As with all pregnancies it is very important to look after yourself while pregnant. Here are some tips and advice on nutrition and lifestyle during your twin pregnancy:

Nutrition

One bonus to a twin pregnancy is that you get to eat a lot! During a twin pregnancy you should be eating roughly one and a half times more than a singleton, so enjoy! There is evidence which supports a correlation between higher maternal weight gain and better birth outcomes. I know I ate a lot with my twin pregnancy, and I got to full term.

During the 1st 3 months it is very important to eat food with a high nutritional value, as the babies are looking for nutrients rather than fat.
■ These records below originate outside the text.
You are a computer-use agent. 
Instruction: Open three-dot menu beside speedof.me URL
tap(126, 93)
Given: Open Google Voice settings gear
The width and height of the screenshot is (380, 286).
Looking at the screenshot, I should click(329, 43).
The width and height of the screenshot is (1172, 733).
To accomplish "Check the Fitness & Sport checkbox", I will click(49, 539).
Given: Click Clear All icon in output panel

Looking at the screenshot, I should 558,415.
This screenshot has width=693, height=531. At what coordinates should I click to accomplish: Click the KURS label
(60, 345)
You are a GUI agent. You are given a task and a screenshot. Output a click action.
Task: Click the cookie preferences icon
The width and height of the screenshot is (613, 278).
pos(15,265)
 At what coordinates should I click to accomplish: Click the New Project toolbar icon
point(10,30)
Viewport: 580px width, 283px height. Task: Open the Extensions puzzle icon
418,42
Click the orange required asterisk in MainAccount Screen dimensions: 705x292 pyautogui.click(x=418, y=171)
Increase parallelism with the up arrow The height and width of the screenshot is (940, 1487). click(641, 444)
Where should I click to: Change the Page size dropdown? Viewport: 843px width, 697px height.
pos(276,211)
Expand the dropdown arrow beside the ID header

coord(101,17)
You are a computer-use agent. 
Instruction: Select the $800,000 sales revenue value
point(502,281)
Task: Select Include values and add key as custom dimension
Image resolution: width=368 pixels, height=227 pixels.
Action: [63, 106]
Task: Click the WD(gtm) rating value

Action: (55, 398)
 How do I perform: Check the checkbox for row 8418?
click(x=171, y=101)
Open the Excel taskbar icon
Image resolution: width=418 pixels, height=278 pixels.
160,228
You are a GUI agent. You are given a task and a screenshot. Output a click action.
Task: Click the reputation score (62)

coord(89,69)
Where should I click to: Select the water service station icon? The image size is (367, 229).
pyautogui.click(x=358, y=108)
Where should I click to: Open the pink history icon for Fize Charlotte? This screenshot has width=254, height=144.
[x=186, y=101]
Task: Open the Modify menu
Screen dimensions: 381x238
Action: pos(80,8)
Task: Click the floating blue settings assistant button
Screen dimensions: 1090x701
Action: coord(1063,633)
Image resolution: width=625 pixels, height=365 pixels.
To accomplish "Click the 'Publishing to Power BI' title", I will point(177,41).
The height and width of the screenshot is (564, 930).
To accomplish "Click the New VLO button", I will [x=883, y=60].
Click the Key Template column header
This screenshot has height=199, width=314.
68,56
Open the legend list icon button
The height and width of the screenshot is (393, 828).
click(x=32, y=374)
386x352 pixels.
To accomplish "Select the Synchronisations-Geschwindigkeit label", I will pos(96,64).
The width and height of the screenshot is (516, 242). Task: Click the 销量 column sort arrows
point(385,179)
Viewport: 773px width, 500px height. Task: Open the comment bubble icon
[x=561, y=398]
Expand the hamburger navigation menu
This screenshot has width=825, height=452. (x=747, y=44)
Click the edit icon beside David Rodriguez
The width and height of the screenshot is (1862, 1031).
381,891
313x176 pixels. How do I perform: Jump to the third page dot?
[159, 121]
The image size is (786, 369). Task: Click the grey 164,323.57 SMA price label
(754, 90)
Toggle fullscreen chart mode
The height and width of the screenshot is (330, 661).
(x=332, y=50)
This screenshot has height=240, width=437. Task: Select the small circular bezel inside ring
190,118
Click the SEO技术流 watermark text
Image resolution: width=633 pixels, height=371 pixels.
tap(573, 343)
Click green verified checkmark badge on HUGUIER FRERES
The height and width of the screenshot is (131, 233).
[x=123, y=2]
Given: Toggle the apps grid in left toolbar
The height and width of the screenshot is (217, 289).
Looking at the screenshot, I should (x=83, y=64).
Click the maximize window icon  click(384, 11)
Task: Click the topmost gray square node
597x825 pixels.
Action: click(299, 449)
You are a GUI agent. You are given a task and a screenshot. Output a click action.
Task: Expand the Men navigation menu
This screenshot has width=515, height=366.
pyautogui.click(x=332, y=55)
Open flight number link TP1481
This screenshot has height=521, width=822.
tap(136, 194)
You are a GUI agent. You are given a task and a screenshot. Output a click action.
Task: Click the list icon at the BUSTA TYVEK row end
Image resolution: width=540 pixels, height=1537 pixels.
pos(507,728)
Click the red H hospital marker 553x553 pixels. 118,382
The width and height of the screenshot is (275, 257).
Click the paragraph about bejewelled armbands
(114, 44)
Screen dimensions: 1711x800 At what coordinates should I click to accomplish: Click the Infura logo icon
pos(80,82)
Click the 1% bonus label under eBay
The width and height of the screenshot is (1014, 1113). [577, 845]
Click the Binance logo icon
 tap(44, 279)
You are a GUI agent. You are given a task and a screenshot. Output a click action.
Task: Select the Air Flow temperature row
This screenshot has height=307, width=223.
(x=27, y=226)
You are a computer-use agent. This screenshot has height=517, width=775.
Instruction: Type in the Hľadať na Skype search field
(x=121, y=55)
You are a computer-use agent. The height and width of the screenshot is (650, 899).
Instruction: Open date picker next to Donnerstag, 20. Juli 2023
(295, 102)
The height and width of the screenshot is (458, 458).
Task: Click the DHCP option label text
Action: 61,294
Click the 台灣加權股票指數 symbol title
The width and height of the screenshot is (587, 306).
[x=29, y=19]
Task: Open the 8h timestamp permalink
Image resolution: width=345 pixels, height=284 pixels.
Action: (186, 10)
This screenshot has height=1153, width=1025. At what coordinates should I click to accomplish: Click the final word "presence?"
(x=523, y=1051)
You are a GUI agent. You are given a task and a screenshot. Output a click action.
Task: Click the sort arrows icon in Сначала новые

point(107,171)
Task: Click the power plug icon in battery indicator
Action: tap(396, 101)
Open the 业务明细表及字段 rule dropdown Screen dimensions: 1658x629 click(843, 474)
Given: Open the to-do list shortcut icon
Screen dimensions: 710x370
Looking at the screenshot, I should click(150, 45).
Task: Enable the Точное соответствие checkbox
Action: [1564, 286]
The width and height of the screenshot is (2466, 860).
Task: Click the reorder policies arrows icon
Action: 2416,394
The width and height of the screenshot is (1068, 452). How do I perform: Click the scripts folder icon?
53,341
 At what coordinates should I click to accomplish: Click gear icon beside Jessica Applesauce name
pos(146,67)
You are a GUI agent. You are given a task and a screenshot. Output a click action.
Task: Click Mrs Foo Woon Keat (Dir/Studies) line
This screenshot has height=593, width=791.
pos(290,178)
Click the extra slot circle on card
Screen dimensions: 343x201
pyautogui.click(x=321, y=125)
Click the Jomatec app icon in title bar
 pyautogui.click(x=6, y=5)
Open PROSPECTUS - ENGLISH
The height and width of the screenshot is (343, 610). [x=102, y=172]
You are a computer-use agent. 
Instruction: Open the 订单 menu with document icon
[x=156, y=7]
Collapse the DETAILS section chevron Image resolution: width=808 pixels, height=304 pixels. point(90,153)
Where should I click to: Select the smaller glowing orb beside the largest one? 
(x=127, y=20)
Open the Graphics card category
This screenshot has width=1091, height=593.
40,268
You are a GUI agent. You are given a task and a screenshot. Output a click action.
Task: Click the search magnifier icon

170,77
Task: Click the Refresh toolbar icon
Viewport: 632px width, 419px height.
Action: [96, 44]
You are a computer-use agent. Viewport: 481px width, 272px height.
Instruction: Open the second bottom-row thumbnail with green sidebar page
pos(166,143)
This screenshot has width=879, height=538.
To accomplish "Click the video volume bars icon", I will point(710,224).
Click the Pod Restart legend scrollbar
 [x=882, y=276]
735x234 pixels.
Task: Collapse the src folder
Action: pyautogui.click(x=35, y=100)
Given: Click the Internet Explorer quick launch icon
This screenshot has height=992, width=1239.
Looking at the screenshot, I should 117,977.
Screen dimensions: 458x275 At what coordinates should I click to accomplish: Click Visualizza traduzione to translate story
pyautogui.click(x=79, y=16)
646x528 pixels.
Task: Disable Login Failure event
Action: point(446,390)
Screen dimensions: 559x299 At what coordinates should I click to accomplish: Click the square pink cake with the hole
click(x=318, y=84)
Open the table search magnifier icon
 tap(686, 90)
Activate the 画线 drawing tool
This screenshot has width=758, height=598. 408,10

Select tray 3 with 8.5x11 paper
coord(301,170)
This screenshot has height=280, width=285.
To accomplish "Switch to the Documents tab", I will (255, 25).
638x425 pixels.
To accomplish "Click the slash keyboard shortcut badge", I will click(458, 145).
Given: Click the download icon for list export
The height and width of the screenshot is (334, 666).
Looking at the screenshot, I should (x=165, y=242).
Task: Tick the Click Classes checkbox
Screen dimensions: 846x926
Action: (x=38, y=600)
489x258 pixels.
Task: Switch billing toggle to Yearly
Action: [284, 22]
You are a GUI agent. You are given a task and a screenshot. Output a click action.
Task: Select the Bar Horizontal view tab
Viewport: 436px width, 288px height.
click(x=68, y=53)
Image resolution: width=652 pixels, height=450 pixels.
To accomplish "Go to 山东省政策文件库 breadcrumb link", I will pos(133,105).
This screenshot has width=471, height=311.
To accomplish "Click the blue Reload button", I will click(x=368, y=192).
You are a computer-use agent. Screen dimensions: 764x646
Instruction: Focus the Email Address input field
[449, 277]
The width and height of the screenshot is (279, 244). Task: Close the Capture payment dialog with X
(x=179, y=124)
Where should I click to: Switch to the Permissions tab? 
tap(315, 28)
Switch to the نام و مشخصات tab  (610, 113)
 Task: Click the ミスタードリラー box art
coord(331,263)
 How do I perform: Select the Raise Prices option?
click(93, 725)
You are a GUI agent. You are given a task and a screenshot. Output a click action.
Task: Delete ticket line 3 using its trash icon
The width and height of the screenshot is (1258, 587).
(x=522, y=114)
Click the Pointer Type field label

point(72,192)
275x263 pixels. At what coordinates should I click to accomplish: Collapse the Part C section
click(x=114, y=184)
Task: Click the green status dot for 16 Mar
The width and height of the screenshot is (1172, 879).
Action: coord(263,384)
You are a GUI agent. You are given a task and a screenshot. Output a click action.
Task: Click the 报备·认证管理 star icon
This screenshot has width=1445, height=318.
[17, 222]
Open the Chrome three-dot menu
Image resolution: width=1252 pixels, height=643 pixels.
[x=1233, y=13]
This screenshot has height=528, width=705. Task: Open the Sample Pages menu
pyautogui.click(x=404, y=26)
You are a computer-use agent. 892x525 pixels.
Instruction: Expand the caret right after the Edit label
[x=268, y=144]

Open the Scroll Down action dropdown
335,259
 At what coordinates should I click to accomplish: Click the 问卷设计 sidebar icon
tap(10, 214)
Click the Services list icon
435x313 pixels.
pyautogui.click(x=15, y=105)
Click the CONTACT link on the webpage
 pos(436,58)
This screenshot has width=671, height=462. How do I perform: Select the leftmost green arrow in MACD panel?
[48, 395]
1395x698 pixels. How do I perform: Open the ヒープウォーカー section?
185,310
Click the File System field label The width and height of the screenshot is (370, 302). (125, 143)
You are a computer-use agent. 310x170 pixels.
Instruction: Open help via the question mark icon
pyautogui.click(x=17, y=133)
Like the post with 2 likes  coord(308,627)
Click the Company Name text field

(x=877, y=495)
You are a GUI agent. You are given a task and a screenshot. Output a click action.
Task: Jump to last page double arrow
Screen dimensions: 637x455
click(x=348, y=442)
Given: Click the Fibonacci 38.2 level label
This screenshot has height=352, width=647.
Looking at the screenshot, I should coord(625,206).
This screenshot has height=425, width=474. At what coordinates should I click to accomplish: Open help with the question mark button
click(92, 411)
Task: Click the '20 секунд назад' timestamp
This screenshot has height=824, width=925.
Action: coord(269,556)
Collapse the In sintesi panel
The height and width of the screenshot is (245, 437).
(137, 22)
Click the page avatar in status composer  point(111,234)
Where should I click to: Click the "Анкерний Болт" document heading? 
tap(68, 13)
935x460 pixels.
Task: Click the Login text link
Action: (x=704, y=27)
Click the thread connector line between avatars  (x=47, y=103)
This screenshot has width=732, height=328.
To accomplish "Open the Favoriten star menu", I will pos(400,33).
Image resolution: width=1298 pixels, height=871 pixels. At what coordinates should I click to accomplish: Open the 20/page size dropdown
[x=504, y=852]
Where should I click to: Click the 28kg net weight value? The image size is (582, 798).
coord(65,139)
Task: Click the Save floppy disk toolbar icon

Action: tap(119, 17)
If you suffer from lots of nausea and vomiting in the 1st 3 months, don’t panic, because if you are not eating, the babies will take the nutrients from your body’s supply. However, it is vital that you take folic acid supplements as recommended for all pregnancies.

If you would like to know the number of calories you should roughly be consuming, the advice varies depending on what you read, but somewhere around 2800 to 3400 calories a day could be used as a guide. However, I believe the most important thing you can do, rather than calorie count is be sensible and listen to your body, if you are feeling hungry, there may be a good reason.

Do’s

  • Do eat lots of fruit and veg – may help prevent pre-eclampsia
  • Do eat a variety of food
  • Do drink lots of fluid – 8 glasses a day
  • Do take folic acid supplements – the recommended level of folic acid is 400mcg for the first 12 weeks, check with your doctor or midwife if you would like to take other multivitamin supplements.
  • Do eat little and often (instead of 3 large meals)
  • Carry with you lots of healthy snacks eg. bananas, fruit, cereal bars, veg sticks
  • Do ensure you are eating enough iron in your diet eg, red meat, wholemeal bread, green vegetables

Don’ts

  • Don’t eat food rich in vitamin A (eg liver or pate)
  • Don’t eat raw eggs, raw meat, raw poultry or unpasteurised milk
  • Don’t eat unpasteurised cheese or blue-veined cheese eg brie, Stilton
  • Don’t drink too much caffeine
  • Don’t eat unwashed fruit or veg
  • Don’t eat peanuts (if you or your baby’s father has a history of asthma or allergies)

Lifestyle

During your twin pregnancy it is not only important to think about your diet, creating a healthy lifestyle is also important. Here is some advice to help:

  • Gentle exercise will help ease tension and help to maintain a good muscle tone which will assist you during labour eg swimming, walking, yoga, dancing. However it is very important to listen to your body and if you feel any pain, cramping or shortness of breath stop and speak to your midwife or doctor
  • No smoking
  • Get as much rest and sleep as you can
  • Pelvic floor exercises are very important! It is recommended to tighten the muscles around your vagina and anus, count to 5, then relax and repeat this 5 times and then repeat this process 5 or more times a day.
  • Talk to your partner, friends or family to help ease any anxieties, fears, stresses and emotions (as it is a huge emotional rollercoaster of a journey you are on!)